[[ Data supplied, beginning ]]
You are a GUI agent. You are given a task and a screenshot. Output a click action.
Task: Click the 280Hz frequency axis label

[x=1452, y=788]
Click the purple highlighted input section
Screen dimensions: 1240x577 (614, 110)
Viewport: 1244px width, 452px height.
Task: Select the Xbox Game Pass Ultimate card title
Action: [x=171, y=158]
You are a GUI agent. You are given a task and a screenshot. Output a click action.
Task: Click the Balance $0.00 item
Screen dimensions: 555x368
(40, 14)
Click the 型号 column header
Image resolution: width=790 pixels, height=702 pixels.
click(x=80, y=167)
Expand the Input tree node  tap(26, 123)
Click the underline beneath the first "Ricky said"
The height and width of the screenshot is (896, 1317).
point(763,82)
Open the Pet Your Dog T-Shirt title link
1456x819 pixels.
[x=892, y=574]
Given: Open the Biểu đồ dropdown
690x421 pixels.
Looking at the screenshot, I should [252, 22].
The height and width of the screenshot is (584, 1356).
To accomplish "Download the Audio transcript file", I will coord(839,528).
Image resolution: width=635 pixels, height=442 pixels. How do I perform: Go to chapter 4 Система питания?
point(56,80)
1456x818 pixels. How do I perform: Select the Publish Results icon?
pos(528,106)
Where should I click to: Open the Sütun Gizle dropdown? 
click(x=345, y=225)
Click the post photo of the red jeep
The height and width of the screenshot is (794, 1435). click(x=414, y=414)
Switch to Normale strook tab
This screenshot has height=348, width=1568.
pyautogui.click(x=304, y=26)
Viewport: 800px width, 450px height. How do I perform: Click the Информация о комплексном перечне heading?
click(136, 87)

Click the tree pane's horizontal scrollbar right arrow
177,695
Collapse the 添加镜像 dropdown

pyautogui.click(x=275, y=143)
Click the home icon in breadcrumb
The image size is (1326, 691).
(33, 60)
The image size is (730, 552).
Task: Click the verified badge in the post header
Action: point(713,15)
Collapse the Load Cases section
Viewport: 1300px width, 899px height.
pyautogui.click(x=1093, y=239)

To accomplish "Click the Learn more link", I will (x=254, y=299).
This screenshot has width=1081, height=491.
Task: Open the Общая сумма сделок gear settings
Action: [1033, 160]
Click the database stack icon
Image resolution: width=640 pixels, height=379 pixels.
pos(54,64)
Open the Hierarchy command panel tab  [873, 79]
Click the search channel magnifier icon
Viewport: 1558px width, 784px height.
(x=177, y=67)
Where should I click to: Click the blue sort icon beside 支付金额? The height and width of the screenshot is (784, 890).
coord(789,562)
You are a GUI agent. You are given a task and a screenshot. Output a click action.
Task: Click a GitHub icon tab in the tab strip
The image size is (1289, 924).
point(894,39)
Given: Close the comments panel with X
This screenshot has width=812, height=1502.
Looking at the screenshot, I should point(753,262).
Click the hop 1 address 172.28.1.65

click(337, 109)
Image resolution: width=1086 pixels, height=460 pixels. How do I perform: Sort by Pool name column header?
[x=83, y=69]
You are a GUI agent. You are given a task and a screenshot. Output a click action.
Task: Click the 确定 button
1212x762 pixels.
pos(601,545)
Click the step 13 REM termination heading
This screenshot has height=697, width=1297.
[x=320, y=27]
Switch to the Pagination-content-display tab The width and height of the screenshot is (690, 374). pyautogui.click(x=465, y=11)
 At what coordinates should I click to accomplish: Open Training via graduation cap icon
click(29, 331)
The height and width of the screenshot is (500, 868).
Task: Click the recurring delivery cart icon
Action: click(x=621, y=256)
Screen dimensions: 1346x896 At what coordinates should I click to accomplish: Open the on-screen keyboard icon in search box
[[ Data supplied, end ]]
**What the task asks**: Write the "1212x762 pixels." line and all later lines exactly. Stop at the end of the data.

**Output below**:
1212x762 pixels.
pos(601,545)
Click the step 13 REM termination heading
This screenshot has height=697, width=1297.
[x=320, y=27]
Switch to the Pagination-content-display tab The width and height of the screenshot is (690, 374). pyautogui.click(x=465, y=11)
 At what coordinates should I click to accomplish: Open Training via graduation cap icon
click(29, 331)
The height and width of the screenshot is (500, 868).
Task: Click the recurring delivery cart icon
Action: click(x=621, y=256)
Screen dimensions: 1346x896 At what coordinates should I click to accomplish: Open the on-screen keyboard icon in search box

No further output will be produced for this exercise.